# [Provided data]

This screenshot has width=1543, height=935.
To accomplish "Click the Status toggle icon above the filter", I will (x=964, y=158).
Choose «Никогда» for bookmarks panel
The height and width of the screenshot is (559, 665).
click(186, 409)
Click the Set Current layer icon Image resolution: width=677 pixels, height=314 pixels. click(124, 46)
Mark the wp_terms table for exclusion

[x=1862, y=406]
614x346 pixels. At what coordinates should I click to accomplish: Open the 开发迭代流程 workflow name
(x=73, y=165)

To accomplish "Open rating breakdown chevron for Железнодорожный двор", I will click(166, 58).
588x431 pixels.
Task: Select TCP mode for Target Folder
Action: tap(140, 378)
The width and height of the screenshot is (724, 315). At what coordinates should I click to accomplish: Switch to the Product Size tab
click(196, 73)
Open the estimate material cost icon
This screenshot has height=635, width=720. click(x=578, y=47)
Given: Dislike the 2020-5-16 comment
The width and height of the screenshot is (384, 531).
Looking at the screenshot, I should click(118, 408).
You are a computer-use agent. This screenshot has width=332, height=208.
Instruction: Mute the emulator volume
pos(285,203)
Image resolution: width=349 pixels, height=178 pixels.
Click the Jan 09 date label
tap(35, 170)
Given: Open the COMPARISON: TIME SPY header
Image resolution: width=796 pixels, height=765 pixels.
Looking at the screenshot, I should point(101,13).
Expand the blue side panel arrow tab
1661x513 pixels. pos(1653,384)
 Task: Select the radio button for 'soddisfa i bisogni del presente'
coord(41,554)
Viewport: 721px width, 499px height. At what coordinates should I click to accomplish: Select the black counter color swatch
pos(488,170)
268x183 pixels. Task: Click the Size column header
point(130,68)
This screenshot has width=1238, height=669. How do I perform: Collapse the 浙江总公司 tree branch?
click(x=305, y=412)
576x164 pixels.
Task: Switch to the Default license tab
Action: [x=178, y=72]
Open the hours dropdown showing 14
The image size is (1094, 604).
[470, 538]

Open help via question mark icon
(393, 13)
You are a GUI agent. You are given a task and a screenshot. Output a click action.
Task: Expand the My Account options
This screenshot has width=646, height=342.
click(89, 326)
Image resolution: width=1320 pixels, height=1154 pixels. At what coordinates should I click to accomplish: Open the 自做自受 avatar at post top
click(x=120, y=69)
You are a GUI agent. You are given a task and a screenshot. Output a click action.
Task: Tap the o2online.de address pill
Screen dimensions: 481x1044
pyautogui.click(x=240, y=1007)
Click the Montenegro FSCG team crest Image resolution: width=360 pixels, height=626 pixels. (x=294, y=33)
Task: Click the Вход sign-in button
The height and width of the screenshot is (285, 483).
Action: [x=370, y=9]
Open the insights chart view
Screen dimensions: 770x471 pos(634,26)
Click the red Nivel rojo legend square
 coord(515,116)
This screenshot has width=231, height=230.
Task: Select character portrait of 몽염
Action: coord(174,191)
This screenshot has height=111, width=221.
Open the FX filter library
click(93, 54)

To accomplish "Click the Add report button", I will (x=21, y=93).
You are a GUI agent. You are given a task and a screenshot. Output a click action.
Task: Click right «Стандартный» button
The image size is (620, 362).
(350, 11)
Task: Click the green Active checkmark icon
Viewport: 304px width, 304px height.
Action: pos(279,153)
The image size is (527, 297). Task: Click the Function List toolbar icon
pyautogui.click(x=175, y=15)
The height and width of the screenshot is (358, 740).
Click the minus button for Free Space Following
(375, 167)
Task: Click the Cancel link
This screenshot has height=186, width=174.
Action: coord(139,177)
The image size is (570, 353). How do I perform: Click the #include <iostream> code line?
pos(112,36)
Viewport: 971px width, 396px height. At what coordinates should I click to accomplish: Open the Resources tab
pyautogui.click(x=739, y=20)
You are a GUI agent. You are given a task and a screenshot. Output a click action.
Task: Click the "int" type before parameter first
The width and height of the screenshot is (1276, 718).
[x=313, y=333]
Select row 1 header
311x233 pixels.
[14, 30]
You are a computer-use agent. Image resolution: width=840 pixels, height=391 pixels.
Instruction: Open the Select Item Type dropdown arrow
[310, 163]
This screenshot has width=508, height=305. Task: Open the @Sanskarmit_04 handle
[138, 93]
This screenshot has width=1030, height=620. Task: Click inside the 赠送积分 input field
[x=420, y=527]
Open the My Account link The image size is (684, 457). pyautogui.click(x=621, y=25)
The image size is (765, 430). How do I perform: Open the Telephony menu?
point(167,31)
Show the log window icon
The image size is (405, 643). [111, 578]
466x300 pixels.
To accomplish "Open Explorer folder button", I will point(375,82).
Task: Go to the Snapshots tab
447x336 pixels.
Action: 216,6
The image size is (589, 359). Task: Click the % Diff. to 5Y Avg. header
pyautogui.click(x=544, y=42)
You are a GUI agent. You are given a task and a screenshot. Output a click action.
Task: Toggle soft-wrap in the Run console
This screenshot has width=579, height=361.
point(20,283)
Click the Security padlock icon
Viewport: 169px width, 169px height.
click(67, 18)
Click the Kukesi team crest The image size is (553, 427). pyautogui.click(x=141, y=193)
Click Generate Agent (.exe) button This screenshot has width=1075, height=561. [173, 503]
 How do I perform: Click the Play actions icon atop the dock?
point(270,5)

# [The task]
Rescale the records from the line with "You are a computer-use agent. Image" up to and including the line with "[x=420, y=527]", giving those lines again in full, requests included. Multiply every coordinate in the answers by 2.4 and round to whole numbers (halves up), leaving all other numbers unchanged.

# [Output]
You are a computer-use agent. Image resolution: width=840 pixels, height=391 pixels.
Instruction: Open the Select Item Type dropdown arrow
[744, 391]
This screenshot has width=508, height=305. Task: Open the @Sanskarmit_04 handle
[331, 223]
This screenshot has width=1030, height=620. Task: Click inside the 赠送积分 input field
[x=1008, y=1265]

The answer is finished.